The result of this dysfunction is the paralysis of international problem solving, which in turn results in the worsening of international security issues. The well-established methods of international conflict resolution have fractured in a similar manner as the breakdown in methods for bipartisan cooperation around U.S. domestic issues. The denigration of compromise-based organizations like the U.S. Congress or the UN Security Council—amplified for political or parochial purposes—results in a cascading cycle of diminishing support and disappointing results. While the cynicism surrounding comprehensive conflict resolution is not the cause of crises such as the conflict in Syria, it has made such conflicts appear unresolvable and compounded the levels of misery and destruction. Widespread disillusionment with international institutions naturally undermines the effectiveness of bodies such as the UN, which fundamentally require a baseline level of trust and dialogue in order to engage in meaningful cooperation and compromise.

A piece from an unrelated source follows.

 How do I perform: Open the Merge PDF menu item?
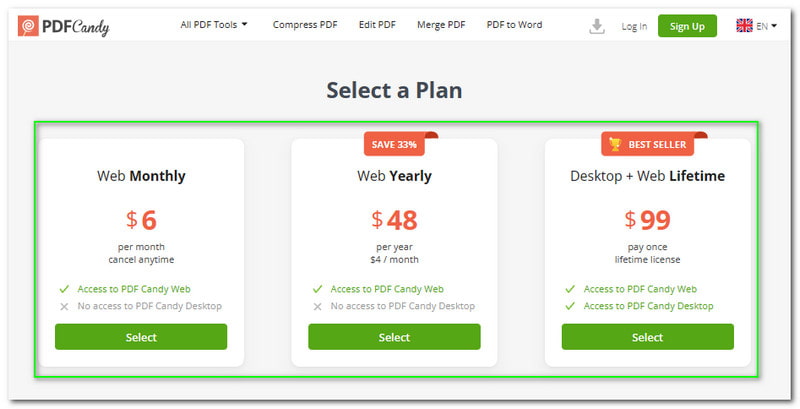click(x=441, y=24)
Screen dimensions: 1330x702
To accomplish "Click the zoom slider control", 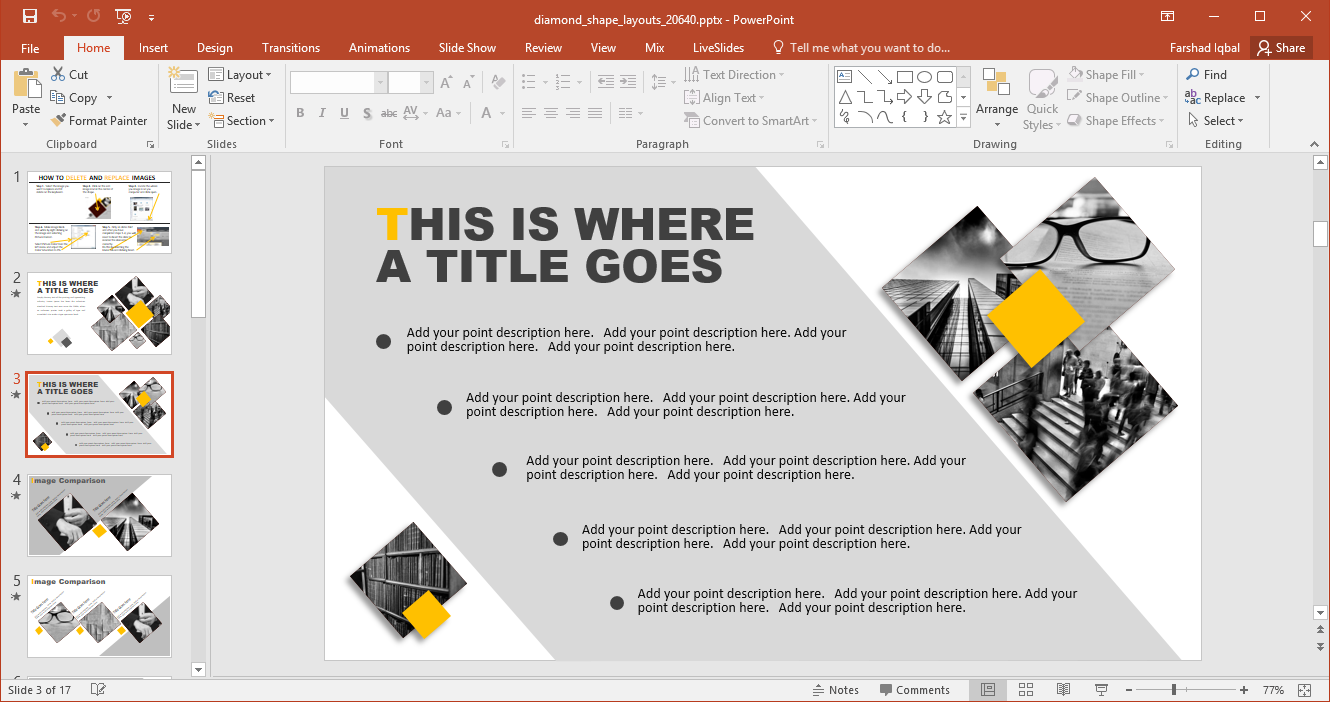I will point(1173,690).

The deeply fractured state of U.S. politics—which has increasingly devolved into an ‘us versus them’ scenario—makes comprehensive approaches to confront issues such as terrorism, police-community relations, healthcare, and many other challenges nearly impossible to achieve. Again, the inability—and at times complete unwillingness—to engage in effective domestic political partnerships is mirrored at the international level. Regional and national self-interests have always played a significant role in conflict resolution; but the present level of disdain for compromise and sustained cooperation is higher than it has been in the past 25 years.
Though the U.S. presidential election is drawing to a close, the complex domestic challenges facing U.S. policymakers are far from resolved. Meaningfully addressing these challenges will necessarily require a level of cooperation and compromise that appears to be little more than a pipe dream in the current political environment. As each candidate enters Election Day with the hope of being elected the next President of the United States, the winner will have their work cut out for them if they hope to bridge the massive divisions required to achieve near and long-term objectives—both in the domestic and international arena.